2) The instances that you have behind the ELB, are all alive?
3) Are you accessing your application through the ELB DNS?
Anyway, I took an excerpt from the excellent article that does a very good comparison between ELB and HAProxy. http://harish11g.blogspot.com.br/2012/11/amazon-elb-vs-haproxy-ec2-analysis.html
ELB provides Round Robin and Session Sticky algorithms based on EC2
instance health status. HAProxy provides variety of algorithms like
Round Robin, Static-RR, Least connection, source, uri, url_param etc.
Hope this helps.
This point comes as a surprise to many users using Amazon ELB. Amazon
ELB behaves little strange when incoming traffic is originated from
Single or Specific IP ranges, it does not efficiently do round robin
and sticks the request. Amazon ELB starts favoring a single EC2 or
EC2’s in Single Availability zones alone in Multi-AZ deployments
during such conditions. For example: If you have application
A(customer company) and Application B, and Application B is deployed
inside AWS infrastructure with ELB front end. All the traffic
generated from Application A(single host) is sent to Application B in
AWS, in this case ELB of Application B will not efficiently Round
Robin the traffic to Web/App EC2 instances deployed under it. This is
because the entire incoming traffic from application A will be from a
Single Firewall/ NAT or Specific IP range servers and ELB will start
unevenly sticking the requests to Single EC2 or EC2’s in Single AZ.
Note: Users encounter this usually during load test, so it is ideal to
load test AWS Infra from multiple distributed agents.

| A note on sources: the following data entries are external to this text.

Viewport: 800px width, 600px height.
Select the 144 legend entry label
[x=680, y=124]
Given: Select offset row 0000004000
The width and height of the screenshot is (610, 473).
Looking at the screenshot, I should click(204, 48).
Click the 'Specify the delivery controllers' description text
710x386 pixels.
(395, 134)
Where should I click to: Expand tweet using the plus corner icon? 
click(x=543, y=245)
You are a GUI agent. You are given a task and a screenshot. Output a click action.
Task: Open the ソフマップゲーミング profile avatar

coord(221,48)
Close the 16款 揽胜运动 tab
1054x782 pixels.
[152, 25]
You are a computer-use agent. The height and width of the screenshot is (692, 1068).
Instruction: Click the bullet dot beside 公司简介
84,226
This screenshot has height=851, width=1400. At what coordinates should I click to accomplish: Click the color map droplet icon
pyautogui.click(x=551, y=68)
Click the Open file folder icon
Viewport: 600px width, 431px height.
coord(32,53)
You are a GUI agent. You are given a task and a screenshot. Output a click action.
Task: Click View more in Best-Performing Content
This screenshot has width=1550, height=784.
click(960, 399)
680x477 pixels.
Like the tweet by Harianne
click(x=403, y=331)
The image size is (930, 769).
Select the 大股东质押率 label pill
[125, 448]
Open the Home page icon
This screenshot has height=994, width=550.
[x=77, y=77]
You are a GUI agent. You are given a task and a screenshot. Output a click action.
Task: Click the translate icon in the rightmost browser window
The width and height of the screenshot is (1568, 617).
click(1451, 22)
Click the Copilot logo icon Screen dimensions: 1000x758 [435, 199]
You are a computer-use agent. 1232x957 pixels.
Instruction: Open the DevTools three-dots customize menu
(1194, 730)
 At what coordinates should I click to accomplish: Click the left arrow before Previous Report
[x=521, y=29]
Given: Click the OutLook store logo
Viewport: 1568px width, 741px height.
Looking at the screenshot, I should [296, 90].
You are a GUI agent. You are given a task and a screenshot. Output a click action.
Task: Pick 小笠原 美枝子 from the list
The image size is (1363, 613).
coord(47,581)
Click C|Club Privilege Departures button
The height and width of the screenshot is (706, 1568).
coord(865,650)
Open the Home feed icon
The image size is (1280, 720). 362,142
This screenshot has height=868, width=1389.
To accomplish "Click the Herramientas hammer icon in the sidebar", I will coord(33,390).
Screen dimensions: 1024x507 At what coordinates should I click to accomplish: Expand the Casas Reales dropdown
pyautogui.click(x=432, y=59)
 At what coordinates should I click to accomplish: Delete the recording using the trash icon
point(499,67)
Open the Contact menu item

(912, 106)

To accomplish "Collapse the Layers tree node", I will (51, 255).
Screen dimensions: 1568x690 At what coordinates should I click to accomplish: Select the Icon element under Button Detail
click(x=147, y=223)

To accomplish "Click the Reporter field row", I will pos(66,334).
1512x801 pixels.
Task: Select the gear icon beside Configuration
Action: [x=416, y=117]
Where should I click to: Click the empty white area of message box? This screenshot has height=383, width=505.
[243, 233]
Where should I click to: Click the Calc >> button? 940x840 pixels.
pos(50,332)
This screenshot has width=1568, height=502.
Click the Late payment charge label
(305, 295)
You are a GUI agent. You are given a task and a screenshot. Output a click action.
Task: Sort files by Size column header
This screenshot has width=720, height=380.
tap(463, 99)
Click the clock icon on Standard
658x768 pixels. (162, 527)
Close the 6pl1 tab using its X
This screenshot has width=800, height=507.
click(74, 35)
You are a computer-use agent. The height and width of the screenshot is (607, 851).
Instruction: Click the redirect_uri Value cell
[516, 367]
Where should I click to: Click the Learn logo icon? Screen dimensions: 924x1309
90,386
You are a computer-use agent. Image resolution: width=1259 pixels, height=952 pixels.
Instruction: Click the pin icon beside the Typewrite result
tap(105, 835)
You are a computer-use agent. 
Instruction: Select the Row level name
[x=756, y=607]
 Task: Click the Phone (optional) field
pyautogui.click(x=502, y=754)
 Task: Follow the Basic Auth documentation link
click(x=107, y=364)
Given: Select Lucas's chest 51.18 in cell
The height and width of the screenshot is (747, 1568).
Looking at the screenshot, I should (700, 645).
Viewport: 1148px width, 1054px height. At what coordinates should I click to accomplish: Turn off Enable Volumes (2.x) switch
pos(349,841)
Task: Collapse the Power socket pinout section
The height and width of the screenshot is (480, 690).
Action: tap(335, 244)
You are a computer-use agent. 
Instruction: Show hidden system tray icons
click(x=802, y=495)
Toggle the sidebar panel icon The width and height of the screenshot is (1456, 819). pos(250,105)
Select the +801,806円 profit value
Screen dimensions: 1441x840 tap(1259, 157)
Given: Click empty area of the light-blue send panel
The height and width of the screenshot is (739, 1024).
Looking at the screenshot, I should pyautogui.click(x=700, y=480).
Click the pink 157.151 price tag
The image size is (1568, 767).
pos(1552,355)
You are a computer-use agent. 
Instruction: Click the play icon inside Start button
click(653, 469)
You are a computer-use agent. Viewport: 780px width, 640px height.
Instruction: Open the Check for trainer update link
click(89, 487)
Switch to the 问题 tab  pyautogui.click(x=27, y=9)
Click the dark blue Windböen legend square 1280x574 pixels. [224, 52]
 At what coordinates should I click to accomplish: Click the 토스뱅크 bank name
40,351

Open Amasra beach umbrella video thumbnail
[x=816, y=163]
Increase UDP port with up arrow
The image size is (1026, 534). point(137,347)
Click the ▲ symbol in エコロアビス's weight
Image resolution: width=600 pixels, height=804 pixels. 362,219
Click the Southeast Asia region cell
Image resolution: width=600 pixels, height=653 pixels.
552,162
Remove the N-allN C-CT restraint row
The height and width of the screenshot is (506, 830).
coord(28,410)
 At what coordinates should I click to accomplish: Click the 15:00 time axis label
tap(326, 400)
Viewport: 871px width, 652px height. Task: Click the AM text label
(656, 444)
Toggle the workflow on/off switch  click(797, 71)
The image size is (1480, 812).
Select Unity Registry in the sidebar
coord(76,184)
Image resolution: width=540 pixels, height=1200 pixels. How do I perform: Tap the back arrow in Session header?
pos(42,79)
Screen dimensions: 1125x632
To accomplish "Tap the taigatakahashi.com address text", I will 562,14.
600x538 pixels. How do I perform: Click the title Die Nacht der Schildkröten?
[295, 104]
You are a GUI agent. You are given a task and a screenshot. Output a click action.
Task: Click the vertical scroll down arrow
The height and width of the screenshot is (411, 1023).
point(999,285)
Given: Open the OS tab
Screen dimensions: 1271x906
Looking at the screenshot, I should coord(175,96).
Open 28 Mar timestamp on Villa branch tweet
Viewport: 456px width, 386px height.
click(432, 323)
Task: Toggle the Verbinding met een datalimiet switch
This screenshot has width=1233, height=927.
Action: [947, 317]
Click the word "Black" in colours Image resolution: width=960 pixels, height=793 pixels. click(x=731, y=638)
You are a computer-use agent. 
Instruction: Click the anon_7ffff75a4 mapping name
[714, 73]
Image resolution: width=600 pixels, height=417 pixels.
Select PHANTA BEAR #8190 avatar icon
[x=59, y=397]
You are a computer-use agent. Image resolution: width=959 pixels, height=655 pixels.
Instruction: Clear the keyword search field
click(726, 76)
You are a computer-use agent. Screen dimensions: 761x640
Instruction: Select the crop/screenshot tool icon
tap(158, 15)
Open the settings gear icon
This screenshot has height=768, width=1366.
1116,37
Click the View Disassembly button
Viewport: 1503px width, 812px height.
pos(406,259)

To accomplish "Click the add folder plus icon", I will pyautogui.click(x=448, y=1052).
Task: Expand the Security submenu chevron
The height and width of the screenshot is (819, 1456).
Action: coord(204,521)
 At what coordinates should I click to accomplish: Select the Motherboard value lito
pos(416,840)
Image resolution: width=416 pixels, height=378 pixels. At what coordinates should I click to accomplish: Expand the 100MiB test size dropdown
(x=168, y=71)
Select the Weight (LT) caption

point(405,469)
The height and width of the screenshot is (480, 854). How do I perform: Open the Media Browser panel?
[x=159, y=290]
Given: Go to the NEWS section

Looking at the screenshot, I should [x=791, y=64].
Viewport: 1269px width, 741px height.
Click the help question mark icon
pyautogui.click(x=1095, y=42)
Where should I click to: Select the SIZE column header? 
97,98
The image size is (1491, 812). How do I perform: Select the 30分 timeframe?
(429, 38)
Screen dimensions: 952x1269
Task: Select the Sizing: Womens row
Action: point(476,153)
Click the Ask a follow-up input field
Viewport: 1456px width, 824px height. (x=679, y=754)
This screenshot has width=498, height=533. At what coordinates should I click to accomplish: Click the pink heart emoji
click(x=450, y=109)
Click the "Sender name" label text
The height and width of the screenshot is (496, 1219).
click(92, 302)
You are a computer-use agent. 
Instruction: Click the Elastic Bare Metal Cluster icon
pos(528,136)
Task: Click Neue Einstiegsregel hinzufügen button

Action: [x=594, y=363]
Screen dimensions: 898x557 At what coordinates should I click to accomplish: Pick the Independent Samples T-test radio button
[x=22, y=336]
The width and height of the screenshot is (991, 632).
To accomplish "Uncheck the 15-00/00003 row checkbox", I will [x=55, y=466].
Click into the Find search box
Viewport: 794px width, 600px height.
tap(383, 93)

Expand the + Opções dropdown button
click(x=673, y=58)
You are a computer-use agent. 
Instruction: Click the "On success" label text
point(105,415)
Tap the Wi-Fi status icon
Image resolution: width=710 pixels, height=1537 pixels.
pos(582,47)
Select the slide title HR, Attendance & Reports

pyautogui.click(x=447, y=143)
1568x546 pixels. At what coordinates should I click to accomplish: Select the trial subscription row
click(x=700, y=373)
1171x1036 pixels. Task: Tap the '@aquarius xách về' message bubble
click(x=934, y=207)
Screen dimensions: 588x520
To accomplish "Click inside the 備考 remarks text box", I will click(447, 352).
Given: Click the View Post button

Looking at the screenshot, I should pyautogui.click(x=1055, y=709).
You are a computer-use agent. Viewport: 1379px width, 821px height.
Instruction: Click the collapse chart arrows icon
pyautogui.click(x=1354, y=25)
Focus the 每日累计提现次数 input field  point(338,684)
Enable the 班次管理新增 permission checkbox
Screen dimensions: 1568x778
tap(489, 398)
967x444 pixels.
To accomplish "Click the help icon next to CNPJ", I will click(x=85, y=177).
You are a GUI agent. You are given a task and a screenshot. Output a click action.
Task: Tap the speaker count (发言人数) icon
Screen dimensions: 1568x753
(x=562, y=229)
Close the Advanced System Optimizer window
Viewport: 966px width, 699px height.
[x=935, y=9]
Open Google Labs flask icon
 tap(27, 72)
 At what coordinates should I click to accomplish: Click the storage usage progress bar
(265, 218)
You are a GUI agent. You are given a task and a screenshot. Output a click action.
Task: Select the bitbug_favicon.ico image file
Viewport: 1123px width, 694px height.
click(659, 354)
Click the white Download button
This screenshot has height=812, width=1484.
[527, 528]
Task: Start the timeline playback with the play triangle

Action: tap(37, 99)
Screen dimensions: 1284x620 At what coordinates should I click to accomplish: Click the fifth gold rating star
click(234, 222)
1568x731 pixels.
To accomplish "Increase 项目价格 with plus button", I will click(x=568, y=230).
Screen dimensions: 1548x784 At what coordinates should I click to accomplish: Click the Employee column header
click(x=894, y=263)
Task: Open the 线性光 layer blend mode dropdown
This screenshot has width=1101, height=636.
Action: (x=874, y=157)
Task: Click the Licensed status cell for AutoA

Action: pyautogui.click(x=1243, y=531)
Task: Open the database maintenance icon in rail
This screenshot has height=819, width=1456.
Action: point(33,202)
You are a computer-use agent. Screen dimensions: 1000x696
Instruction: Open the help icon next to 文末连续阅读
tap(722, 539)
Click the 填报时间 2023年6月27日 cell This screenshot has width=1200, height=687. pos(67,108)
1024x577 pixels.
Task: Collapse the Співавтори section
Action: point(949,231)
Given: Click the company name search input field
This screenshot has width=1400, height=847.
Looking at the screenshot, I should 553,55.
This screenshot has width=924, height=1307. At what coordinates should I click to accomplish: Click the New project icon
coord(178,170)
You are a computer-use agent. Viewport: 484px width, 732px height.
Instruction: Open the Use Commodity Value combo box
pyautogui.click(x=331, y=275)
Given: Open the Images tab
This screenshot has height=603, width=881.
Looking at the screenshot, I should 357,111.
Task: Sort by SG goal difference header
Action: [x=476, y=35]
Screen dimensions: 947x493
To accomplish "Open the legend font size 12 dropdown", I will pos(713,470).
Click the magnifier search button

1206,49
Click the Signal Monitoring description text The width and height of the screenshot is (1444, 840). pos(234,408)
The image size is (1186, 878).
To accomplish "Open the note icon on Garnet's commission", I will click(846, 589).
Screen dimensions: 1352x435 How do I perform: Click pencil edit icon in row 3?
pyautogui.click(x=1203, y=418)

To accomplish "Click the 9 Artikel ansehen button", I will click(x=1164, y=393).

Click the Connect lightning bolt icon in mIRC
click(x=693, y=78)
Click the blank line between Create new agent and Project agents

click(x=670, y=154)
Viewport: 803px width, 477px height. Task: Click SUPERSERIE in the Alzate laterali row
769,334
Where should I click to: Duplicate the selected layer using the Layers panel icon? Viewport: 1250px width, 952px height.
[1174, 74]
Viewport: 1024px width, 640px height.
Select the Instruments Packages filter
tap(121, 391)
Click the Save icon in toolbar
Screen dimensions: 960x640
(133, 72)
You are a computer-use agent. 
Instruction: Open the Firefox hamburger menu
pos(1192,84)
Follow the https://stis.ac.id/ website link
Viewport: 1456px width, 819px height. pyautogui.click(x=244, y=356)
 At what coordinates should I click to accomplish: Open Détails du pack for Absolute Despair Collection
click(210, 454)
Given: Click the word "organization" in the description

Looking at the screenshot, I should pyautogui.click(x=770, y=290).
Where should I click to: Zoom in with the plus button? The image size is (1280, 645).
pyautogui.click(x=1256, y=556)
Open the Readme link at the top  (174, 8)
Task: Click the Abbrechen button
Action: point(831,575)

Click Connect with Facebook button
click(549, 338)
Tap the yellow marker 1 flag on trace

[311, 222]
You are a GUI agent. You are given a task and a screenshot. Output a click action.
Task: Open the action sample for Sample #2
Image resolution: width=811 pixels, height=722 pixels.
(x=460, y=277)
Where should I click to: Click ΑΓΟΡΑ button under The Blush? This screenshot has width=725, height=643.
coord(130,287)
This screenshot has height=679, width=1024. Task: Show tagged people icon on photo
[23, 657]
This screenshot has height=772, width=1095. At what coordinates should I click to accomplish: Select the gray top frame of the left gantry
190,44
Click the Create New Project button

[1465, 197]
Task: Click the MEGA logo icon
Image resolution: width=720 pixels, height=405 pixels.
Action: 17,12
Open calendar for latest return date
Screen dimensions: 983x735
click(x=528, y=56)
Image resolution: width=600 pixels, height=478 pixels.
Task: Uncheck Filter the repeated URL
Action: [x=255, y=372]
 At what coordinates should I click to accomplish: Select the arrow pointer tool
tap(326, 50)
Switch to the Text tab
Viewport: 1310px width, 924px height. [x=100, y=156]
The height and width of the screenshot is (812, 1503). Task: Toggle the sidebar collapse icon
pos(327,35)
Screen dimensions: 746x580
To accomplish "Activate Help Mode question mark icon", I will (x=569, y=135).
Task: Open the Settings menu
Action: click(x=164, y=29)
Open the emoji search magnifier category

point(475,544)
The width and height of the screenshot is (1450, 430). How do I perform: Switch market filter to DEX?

More info at the Point 9 in the following article http://harish11g.blogspot.in/2012/07/aws-elastic-load-balancing-elb-amazon.html
HAProxy is not hard to learn and is tremendously lightweight yet flexible. I actually use HAProxy behind ELB for the best of both worlds -- the hardened, managed, hands-off reliability of ELB facing the Internet and unwrapping SSL, and the flexible configuration of HAProxy to allow me to fine tune how things hit my servers. I've never lost an HAProxy instance yet, but it I do, ELB will just take that one out of rotation... as I have seen happen when the back-end servers have all become inaccessible, which (because of the way it's configured) makes ELB think the HAProxy is unhealthy, but that's by design in my setup.